« Y a pas de gonzesse hooligan, imbécile et meurtrière. Y’en a pas même en Grande-Bretagne, à part bien sûr Madame Thatcher ». En 1985, les Britanniques avaient assez peu apprécié la charge de Renaud contre leur Dame de fer.
Aujourd’hui, ce n’est pas un chanteur français qui traite l'ancienne Premier ministre (1979-1990) de meurtrière mais des chercheurs en Santé publique de plusieurs Universités écossaises et du nord de l’Angleterre. Dans une étude publiée dans une revue spécialisée sur les systèmes de santé, le Dr Alex Scott-Samuel et ses collègues ont analysé plus de 70 publications scientifiques et concluent que le Thatcherisme et ses conséquences en matière de chômage, de coupes dans les prestations sociales et de politiques dommageables en matière de logement est responsable, encore aujourd’hui, de « décès prématurés et injustes » parmi les Britanniques.
« A partir de la fin des années 80, nous voyons chaque année plus de 500 décès supplémentaires par maladie chronique du foie et cirrhose.
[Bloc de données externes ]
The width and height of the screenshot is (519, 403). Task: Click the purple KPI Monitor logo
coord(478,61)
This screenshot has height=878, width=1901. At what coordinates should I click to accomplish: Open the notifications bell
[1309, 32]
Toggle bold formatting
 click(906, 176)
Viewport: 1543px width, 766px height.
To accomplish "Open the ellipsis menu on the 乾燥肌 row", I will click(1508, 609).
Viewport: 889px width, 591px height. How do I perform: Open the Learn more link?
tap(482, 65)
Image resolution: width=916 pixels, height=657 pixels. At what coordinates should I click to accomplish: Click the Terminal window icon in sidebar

On sait également que le chômage causé par les politiques de Thatcher a entraîné un excès de mortalité, estimé à 2500 décès par an. Et ces décès prématurés ne représentent que la partie émergée de l’immense iceberg de maladies et de souffrances résultant du Thatcherisme », affirme Alex Scott-Samuel.
Alcool, drogues, violences, suicides : mortalité en hausse
Les chercheurs s’appuient sur les statistiques nationales de mortalité liée à l’alcool et aux drogues, par violences et par suicide, toutes en hausse pendant la décennie de gouvernement de cette adepte du libéralisme. En cause, selon ces spécialistes de santé publique, l’augmentation des inégalités en Grande-Bretagne. Inégalités de revenu, puisque les 0,01% les plus aisés des Britanniques sont passés de 28 fois le salaire moyen en 1978 à 70 fois en 1990 et que la proportion de foyers vivant sous le seuil de pauvreté a augmenté de 6,7 à 12 % entre 1975 et 1985.
La décennie Thatcher a vu s’accroître les disparités régionales en matière de qualité des soins et in fine d’espérance de vie, pénalisant lourdement les régions industrielles et minières du Nord de l’Angleterre.
Parmi les décisions plus directement sanitaires, les auteurs citent également l’exemple de la sous-traitance du nettoyage des hôpitaux publics britanniques, jugée « responsable d’une augmentation des infections nosocomiales ».
Le parti conservateur dénonce « une propagande socialiste »
Les résultats de cette étude ont provoqué des réactions agacées parmi les héritiers politiques de Margaret Thatcher. Des députés du parti conservateur ont dénoncé « une propagande socialiste déguisée en recherche académique », soulignant que deux des auteurs sont membres du parti travailliste et n’en ont pas fait état dans les liens d’intérêts mentionnés au bas des articles scientifiques. Le Dr Scott-Samuel s’est justifié : « J’ai mes opinions politiques mais il s’agit ici d’un article scientifique publié dans un journal scientifique, s’appuyant sur une revue substantielle de données disponibles. J’affirme, à 100%, que les politiques de Margaret Thatcher ont tué des gens et il ne s’agit pas de seulement de mortalité mais aussi de pathologies et de souffrances ».